Charles Goodyear nacque a New Haven, negli Stati Uniti, il 29 dicembre del 1800 ed ebbe da sempre una grande passione per la gomma. Ciò che più lo appassionava era migliorarne la resistenza alle alte temperature e dopo una serie infinita di esperimenti (molti condotti in carcere, dove finì per via dei troppi debiti) riuscì nel suo intento: mescolando gomma liquefatta e zolfo rovesciò casualmente il composto su una stufa rovente notando, che una volta raffreddata, la sostanza era morbida ma resistente. Nacque così, in modo fortuito, il processo di vulcanizzazione della gomma. Poiché era poco portato per gli affari (e le condizioni economiche in cui versava erano tutt’altro che agiate – pare che spesso chiedesse aiuto ai vicini per mangiare e, alla morte di uno dei figli, fu lui stesso a scavare la fossa per inumare la salma) brevettò la sua invenzione piuttosto tardi, quando già molti ‘rivali’ avevano presentato brevetti simili: pur vincitore nei procedimenti legali che seguirono, Goodyear non ebbe mai benefici economici dalla sua straordinaria scoperta, anzi: impossibilitato a pagare le spese processuali, morì l’1 luglio del 1860 lasciando ai suoi eredi ben 200mila dollari di debiti.
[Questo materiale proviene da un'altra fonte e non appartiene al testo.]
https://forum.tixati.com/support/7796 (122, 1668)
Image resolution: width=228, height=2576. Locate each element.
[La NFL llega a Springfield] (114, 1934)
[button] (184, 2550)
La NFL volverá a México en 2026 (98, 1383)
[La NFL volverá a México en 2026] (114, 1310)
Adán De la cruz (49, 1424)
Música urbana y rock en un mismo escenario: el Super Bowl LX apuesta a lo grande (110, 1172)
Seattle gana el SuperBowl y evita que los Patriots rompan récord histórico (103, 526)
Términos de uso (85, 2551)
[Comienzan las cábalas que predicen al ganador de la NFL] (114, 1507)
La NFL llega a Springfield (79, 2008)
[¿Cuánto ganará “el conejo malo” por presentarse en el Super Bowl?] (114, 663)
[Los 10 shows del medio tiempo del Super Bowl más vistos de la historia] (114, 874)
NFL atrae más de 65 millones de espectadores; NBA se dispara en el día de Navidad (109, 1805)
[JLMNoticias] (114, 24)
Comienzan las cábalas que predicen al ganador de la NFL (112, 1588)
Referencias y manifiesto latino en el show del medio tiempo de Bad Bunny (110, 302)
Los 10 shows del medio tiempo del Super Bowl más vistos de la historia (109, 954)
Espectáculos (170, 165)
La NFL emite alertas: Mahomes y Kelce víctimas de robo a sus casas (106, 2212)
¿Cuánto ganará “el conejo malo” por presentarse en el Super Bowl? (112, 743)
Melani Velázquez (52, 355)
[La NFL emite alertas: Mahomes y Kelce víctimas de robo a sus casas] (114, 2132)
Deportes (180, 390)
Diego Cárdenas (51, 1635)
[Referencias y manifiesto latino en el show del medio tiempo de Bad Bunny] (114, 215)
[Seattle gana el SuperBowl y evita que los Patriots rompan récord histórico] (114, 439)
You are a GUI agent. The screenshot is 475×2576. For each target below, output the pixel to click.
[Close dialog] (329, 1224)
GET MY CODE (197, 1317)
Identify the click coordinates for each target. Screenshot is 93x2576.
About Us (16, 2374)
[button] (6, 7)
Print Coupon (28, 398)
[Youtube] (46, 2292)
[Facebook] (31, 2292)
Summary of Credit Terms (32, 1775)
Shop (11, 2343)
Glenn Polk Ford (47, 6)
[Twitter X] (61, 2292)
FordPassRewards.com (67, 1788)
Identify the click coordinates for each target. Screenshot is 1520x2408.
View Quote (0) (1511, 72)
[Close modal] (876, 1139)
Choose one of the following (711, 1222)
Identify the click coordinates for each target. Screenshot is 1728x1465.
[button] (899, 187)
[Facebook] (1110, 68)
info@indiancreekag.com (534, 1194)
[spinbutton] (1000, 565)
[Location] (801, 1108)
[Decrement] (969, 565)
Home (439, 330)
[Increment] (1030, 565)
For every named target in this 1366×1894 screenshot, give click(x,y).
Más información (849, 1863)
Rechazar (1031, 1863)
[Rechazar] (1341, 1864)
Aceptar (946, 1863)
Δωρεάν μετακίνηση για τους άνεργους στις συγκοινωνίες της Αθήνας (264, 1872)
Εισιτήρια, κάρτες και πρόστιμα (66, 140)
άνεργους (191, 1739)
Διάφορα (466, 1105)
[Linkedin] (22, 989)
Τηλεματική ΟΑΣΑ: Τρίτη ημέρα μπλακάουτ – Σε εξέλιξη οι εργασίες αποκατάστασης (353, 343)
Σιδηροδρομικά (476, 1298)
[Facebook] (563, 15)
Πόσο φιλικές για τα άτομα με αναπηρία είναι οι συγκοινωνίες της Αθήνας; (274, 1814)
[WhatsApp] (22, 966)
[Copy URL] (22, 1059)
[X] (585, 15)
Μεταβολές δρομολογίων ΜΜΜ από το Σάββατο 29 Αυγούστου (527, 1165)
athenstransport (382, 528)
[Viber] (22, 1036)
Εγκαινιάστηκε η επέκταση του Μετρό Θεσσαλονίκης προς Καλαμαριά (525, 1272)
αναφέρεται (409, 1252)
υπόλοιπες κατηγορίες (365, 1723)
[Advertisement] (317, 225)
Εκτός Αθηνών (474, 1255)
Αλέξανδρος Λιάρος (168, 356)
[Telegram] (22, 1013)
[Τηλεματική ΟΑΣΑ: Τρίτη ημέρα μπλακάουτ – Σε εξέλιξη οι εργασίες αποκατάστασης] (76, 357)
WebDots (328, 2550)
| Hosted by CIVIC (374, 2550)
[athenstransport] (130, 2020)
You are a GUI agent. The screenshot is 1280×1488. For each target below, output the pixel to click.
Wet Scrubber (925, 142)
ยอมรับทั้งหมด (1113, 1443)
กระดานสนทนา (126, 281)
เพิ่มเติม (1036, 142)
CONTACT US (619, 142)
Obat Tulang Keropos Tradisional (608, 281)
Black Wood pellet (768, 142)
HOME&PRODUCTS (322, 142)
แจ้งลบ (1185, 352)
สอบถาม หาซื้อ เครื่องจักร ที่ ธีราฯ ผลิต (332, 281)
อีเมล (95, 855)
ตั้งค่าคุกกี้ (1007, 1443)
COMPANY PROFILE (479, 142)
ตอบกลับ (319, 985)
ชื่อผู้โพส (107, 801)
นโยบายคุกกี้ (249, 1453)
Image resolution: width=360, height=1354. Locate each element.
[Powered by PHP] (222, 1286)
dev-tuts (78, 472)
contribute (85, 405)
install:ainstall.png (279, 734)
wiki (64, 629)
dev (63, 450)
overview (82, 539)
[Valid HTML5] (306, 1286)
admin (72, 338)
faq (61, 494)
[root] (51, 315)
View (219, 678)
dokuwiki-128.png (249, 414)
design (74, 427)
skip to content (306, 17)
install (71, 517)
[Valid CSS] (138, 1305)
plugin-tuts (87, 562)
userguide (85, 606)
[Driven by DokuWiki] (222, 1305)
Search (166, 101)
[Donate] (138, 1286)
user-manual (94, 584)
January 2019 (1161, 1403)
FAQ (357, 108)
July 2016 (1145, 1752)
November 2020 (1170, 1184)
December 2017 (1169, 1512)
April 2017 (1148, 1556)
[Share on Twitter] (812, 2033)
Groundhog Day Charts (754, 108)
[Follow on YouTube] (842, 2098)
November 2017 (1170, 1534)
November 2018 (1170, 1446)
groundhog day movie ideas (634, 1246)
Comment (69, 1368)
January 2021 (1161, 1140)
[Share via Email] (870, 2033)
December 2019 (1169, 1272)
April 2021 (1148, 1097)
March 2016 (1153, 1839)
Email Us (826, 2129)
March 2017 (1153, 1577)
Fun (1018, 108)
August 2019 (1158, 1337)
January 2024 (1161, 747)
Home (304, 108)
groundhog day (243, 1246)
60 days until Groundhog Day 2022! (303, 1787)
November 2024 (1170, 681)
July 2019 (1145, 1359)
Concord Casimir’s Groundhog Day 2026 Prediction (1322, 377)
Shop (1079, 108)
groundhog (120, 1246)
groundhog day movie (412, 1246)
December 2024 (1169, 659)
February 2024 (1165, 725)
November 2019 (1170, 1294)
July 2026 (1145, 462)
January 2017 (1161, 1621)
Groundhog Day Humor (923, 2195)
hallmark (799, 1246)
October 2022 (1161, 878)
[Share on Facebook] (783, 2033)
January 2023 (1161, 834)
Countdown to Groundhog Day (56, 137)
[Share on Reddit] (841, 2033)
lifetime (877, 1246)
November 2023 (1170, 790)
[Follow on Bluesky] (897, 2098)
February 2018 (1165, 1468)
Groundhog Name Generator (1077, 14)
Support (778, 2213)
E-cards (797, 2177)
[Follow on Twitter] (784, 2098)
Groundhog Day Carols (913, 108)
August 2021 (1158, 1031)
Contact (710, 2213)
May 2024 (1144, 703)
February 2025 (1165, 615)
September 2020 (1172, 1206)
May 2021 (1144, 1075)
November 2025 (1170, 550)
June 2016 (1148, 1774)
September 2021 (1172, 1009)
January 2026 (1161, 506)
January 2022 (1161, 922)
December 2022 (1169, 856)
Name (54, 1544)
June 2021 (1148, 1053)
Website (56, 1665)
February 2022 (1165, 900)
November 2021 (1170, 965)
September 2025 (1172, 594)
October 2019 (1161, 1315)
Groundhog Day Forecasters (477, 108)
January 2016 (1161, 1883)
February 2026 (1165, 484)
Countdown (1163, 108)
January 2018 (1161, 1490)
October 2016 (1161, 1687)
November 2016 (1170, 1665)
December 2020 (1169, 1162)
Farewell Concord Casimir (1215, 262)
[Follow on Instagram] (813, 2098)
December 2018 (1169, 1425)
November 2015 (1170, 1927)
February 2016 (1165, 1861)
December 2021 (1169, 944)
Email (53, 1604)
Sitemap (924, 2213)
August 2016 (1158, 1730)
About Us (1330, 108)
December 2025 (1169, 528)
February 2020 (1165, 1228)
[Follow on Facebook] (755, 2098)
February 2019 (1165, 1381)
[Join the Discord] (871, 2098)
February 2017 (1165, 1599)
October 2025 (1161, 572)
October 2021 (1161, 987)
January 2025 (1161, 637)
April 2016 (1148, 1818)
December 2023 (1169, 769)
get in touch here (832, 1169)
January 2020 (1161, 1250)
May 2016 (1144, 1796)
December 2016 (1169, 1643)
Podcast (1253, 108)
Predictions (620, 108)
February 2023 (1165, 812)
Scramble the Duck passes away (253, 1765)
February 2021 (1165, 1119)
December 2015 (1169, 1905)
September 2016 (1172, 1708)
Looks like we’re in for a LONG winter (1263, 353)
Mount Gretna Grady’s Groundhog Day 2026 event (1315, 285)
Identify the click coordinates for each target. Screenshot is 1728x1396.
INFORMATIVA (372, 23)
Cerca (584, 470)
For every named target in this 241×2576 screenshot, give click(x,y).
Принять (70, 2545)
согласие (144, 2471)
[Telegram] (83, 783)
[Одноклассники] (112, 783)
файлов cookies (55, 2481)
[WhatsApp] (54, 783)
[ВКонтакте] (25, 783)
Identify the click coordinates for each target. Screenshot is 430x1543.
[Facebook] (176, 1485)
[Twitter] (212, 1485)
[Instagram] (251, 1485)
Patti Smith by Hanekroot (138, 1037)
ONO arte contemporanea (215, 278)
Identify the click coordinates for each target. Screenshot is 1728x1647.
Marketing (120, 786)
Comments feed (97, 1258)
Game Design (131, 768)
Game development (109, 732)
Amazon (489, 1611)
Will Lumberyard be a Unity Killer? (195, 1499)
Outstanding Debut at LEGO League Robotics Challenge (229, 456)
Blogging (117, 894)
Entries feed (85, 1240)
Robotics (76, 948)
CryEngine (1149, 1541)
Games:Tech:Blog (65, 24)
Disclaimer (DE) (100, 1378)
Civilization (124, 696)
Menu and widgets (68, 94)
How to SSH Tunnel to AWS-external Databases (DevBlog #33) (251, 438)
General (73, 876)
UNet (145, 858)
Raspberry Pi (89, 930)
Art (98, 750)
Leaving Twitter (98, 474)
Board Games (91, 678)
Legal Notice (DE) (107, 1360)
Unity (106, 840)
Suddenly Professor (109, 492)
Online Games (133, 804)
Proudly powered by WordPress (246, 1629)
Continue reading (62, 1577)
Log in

Anche Charles Goodyear, dunque, benché scopritore di un metodo che avrebbe rivoluzionato le abitudini umane, è tra gli inventori famosi morti poveri ma, nonostante ciò, ebbe a suo tempo anche qualche soddisfazione: oltre ad essere ospite, nel 1851, all’Esposizione Mondiale di Londra, fu insignito della Legione d’Onore, l’onorificienza più importante conferita dalla Francia.
A 38 anni dalla morte di Goodyear, infine, l’imprenditore statunitense Frank Seiberling fonda la Goodyear Tire and Rubber Company, celeberrima azienda produttrice di pneumatici, così chiamata in onore del geniale inventore.